◆ **Task requirements**
Would you retype the lines from the one that holds "The width and height of the screenshot is (1280, 640)." to the final line of the entries below, both ends included and exactly as written, but without pictures?

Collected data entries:

##########

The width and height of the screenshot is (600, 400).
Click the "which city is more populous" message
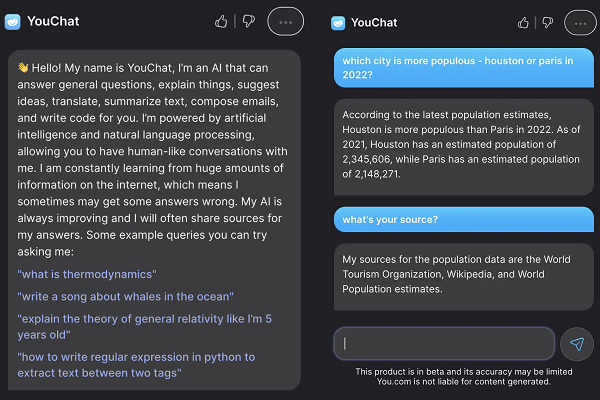tap(463, 68)
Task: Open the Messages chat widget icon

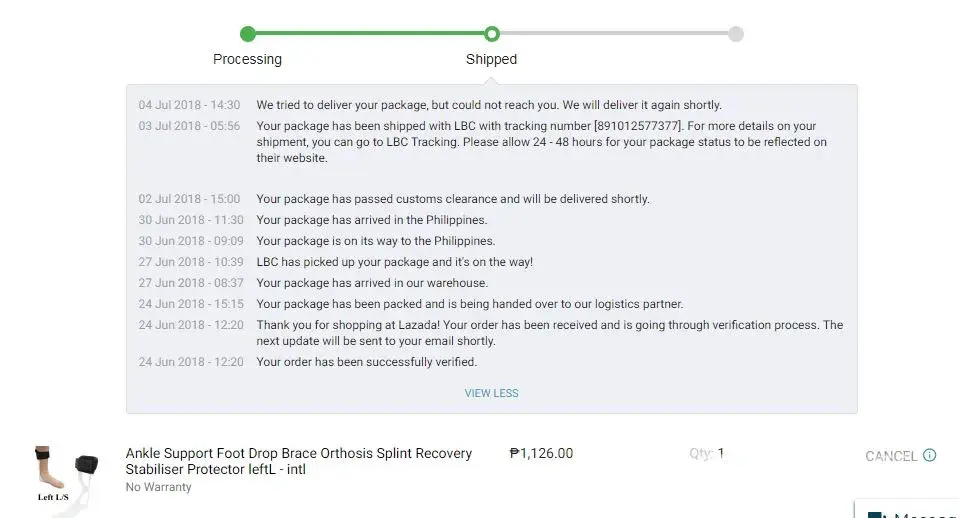Action: [x=876, y=514]
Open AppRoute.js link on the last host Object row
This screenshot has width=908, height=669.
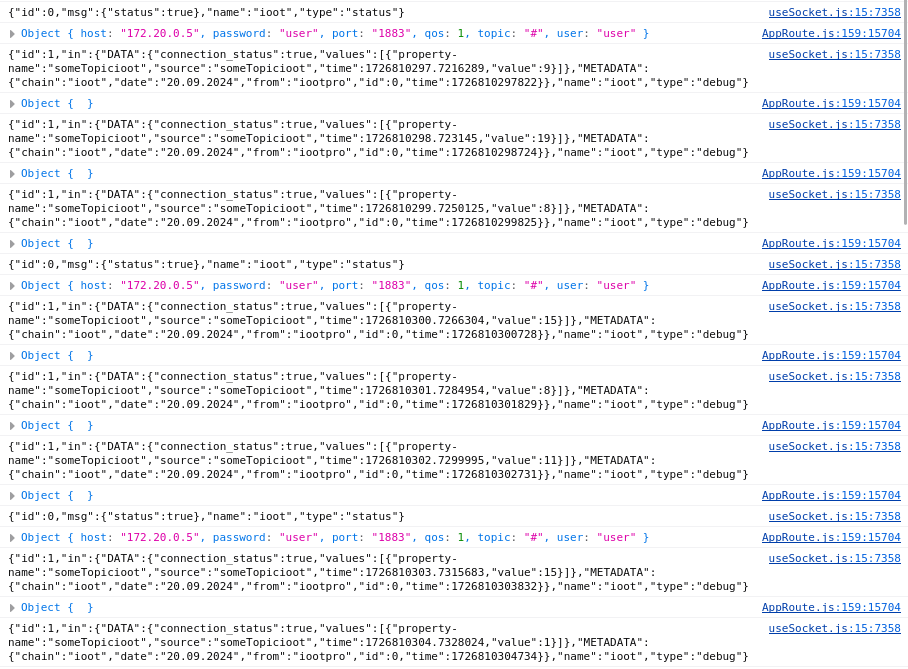coord(830,538)
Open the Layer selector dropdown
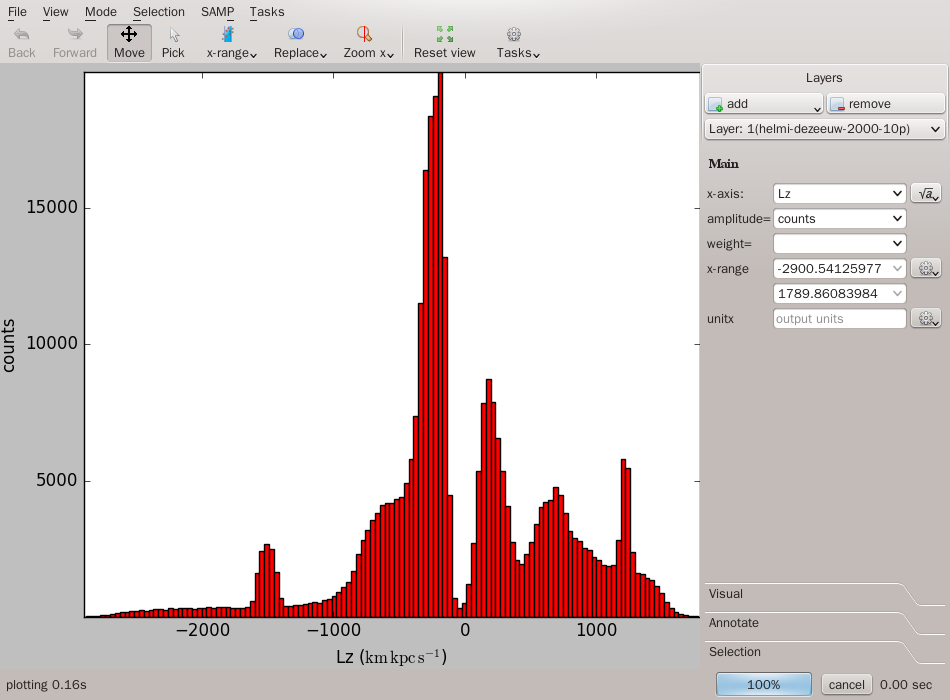The image size is (950, 700). pos(824,129)
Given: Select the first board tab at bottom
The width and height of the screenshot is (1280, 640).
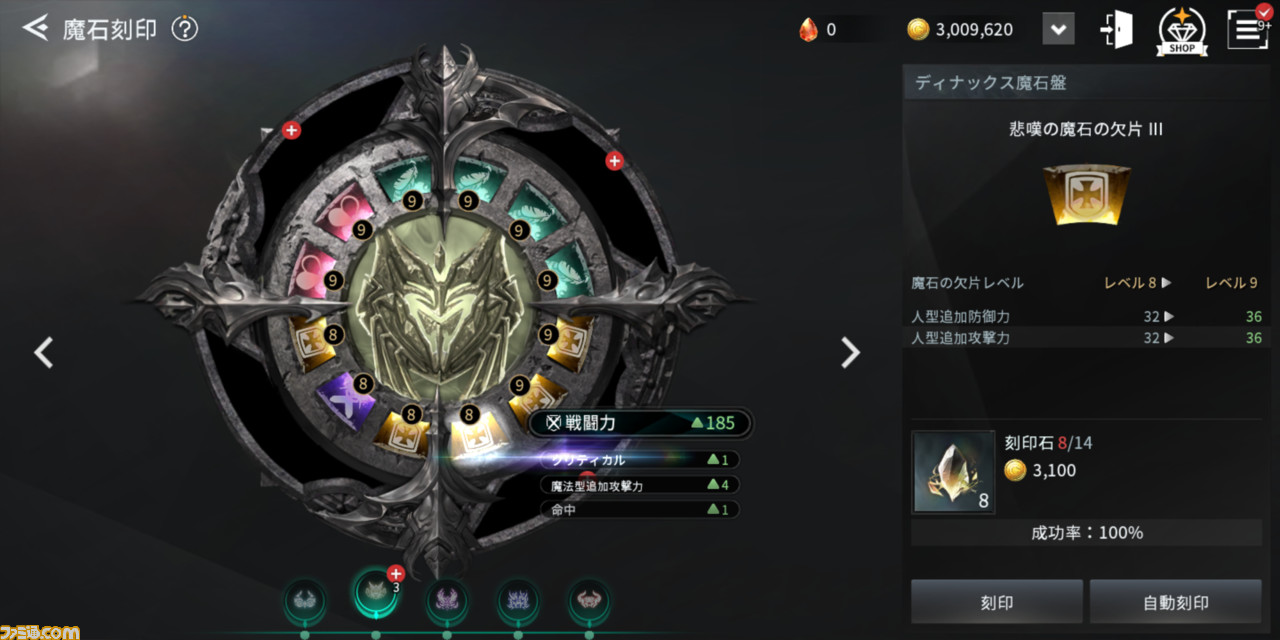Looking at the screenshot, I should [x=304, y=601].
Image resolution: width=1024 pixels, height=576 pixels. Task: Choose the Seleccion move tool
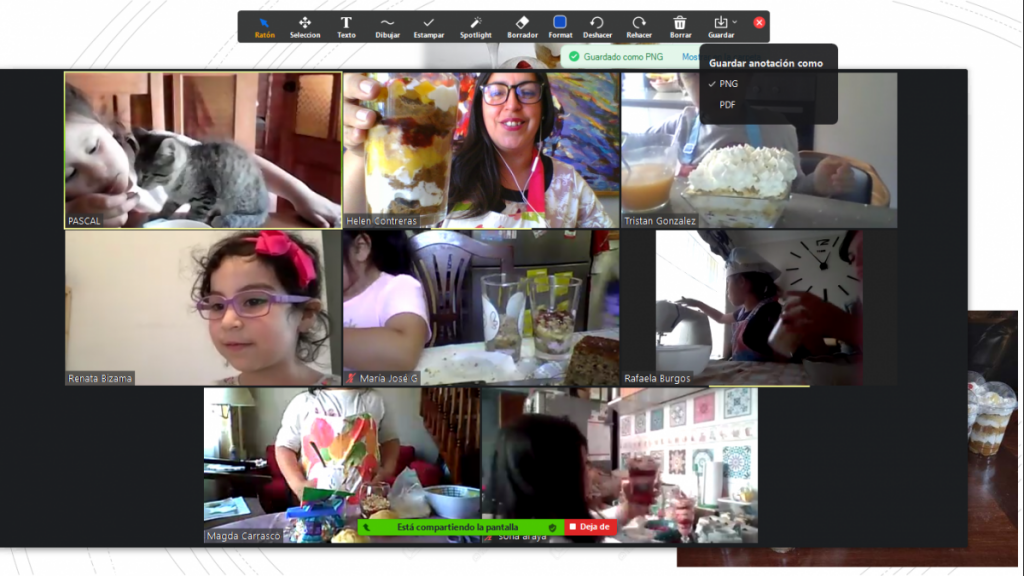point(305,26)
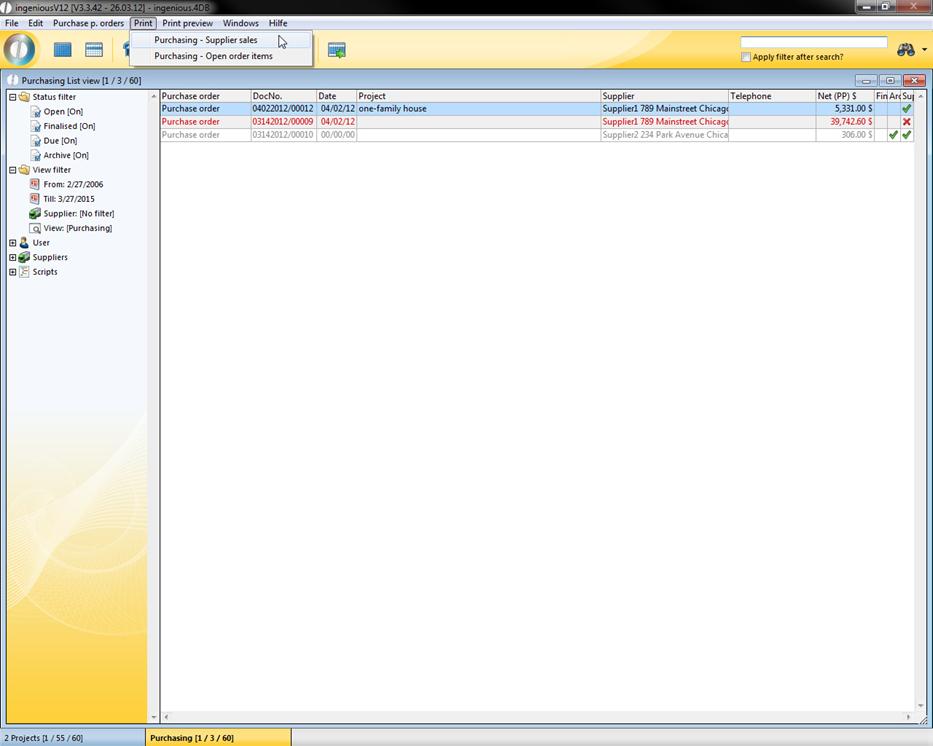Select the From: 2/27/2006 date filter

coord(72,184)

##########

◆ **The completed task**
The width and height of the screenshot is (1280, 640).
Looking at the screenshot, I should [x=304, y=601].
Image resolution: width=1024 pixels, height=576 pixels. Task: Choose the Seleccion move tool
point(305,26)
Select the From: 2/27/2006 date filter

coord(72,184)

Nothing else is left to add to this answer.